6 settembre 1860: la data che ha cambiato la storia di Napoli

6 settembre 1860

Il 6 settembre 1860 segna una data molto importante per la città di Napoli: proprio in quel giorno il Re Francesco II lasciò la città insieme alla sua famiglia decidendo di imbarcarsi sul celebre vaporetto Messaggero. 

Il suo scopo era quello di riorganizzare – in qualche modo – tutte le forze armate, posizionando l’esercito a Gaeta e Capua, operando strategicamente dal fiume Volturno con una mossa difensiva. Un nulla di fatto.

Questo perché il 7 settembre Garibaldi, anticipando la maggior parte delle sue truppe, mentre era in viaggio su un treno che lo avrebbe portato da Torre Annunziata, fu costretto a procedere con estrema cautela onde evitare la folla in festa che si era radunata lungo il percorso per accoglierlo con entusiasmo. Stava entrando a Napoli!
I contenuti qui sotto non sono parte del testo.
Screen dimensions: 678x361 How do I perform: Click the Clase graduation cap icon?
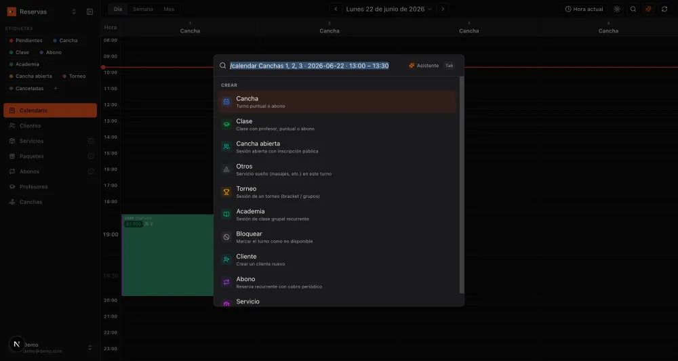(x=226, y=125)
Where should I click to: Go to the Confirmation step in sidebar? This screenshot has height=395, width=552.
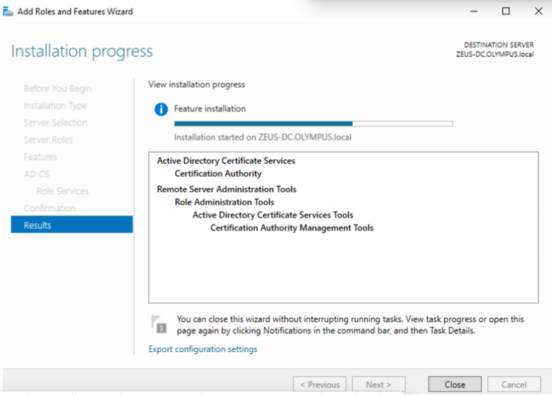[x=49, y=208]
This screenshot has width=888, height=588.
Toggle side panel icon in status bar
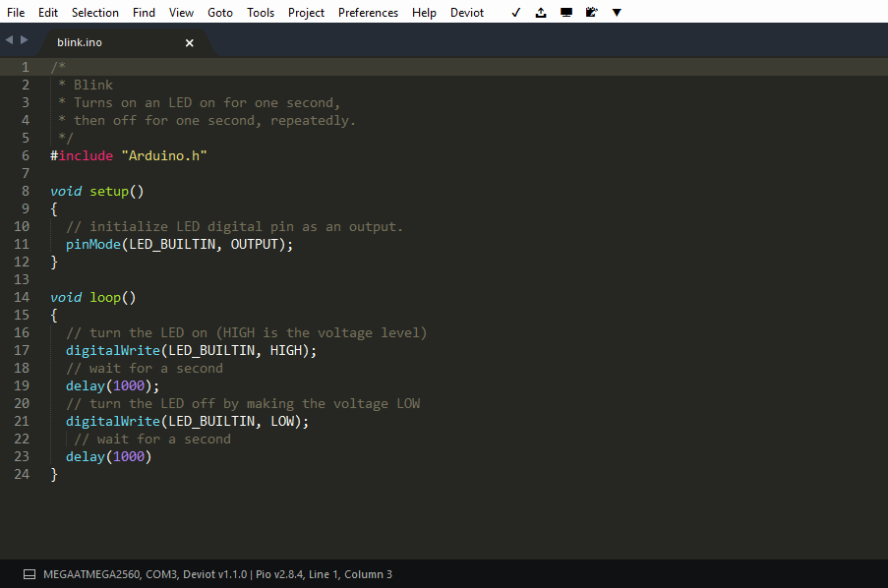29,574
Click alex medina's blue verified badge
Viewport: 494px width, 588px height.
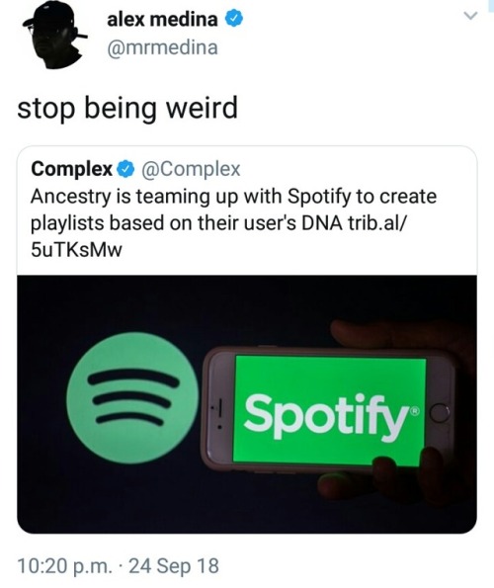pyautogui.click(x=234, y=19)
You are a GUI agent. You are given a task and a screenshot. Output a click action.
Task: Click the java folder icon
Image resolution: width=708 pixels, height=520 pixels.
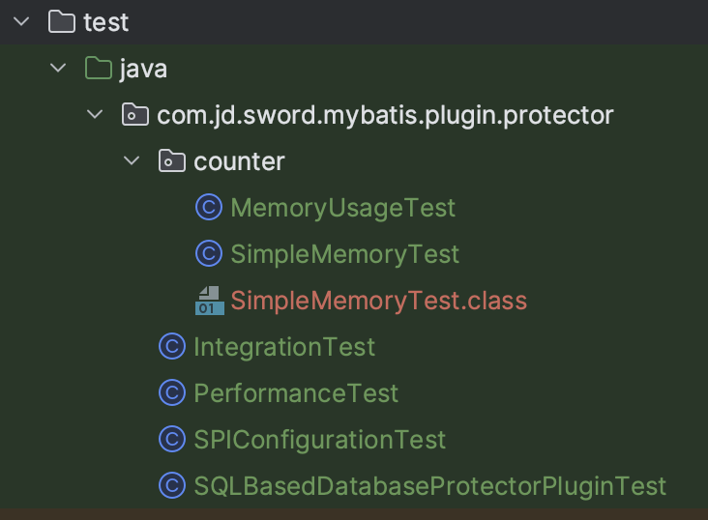tap(98, 68)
Napoli, l’ingresso di Garibaldi in città

Ci eravamo lasciati col dire che il 6 settembre vede l’abbandono di Francesco II da Napoli e nel frattempo le forze garibaldine arrivare in città a qualche ora di distanza ed essere accolte con estremo entusiasmo dalla folla. 

Il tragitto di Garibaldi inizia da Vietri dove sale a bordo di un treno molto speciale e calorosamente omaggiato dalla folla in delirio. Tanto è vero che la locomotiva che trasportava i mercenari bavaresi fu costretta ad essere deviata a Nocera per dare la precedenza al convoglio del condottiero.

Il liberatore decise di entrare in città solo con un piccolo seguito di garibaldini, proprio perché non aveva lo scopo di apparire come un conquistatore, ma come colui che aveva protetto la popolazione. Tanti quelli che si aggrapparono al treno pur di vederlo e salutarlo. 

Festeggiamenti spropositati da parte della popolazione di Napoli che scese in piazza ammirando colui il quale era riuscito a liberarli da Federico II. In concomitanza con questi festeggiamenti, occorre ricordare quanto accade a Salerno. Evento che ha segnato in maniera irreversibile il Mezzogiorno.

6 settembre 1860 a Salerno: cosa accadde

Accade che Liborio Romano e Salvatore De Crescenzo – due personaggi alquanto loschi – decidono di scortare l’ultimo sindaco di Napoli proprio a Salerno dove ci sarà anche Garibaldi. Il motivo è molto semplice: Garibaldi aveva paura della città e richiese la presenza di personaggi poco raccomandabili per garantire un ingresso tranquillo.

I due però, come detto in precedenza, sono molto furbi e decidono di voler stipulare un vero e proprio patto criminale sotto la bandiera tricolore, col fine di ottenere una collaborazione stabile e duratura. Nasce, in questo modo, la prima forma di malavita organizzata.